Una lengua común es fundamental para el mantenimiento de la unidad de mercado, al tiempo que capital de primera línea para el progreso futuro. Además tendremos que abordar urgentemente una homogeneización completa de esos mercados, incluido el laboral, con los de los países más avanzados de nuestro entorno.

Por último, habrá que reformar profundamente nuestro sector público, volviendo a pensar el papel que hoy juega el impuesto sobre sociedades, mejorando el actual IRPF, aproximando los tipos del IVA y aprovechando sus ingresos para reducir sustancialmente las cotizaciones sociales, lo que ayudaría mucho a nuestras exportaciones. Pero, sobre todo, tendríamos que redefinir a fondo los gastos públicos, reduciendo los corrientes para incrementar los de inversión productiva. Tendríamos también que reformar nuestra Seguridad Social, pese a que nuestro Gobierno opine que no existen problemas en este ámbito. Y tendríamos que alcanzar una estructura territorial de nuestra Hacienda pública mucho más racional que la que se está generando por el mercadeo de apoyos políticos.

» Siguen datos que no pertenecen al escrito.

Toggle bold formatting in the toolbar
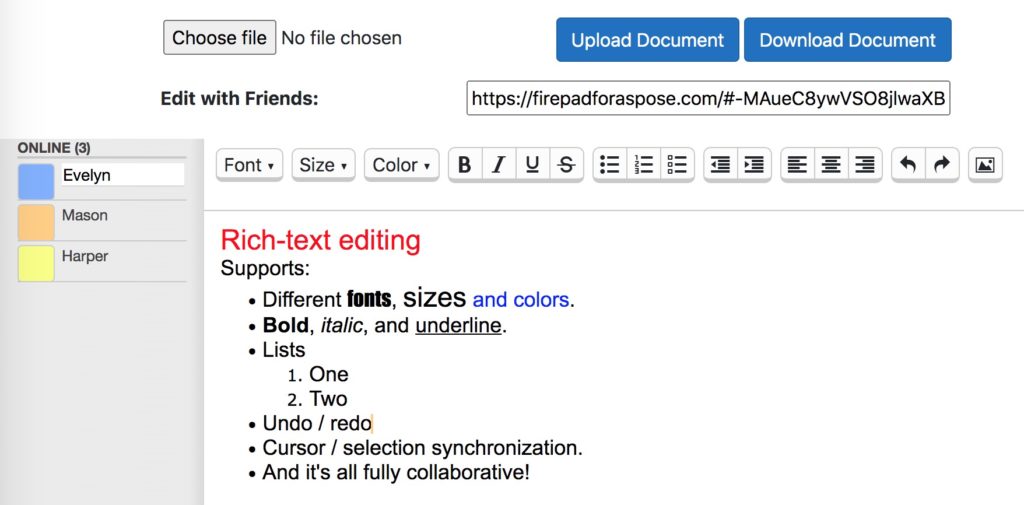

Pero, además, tendríamos que lidiar con un déficit que se encuentra ya próximo al 10% de nuestro PIB.

Sólo con políticas de reforma profundas, constantes y pacientes lograremos cambiar de modelo económico para salir con bien de esta crisis y asegurar nuestro futuro como nación. Pero, ¿se han dado cuenta de lo poco que se ha hablado de las acciones necesarias en el reciente debate parlamentario?

Manuel Lagares, catedrático de Hacienda Pública y miembro del Consejo Editorial de EL MUNDO.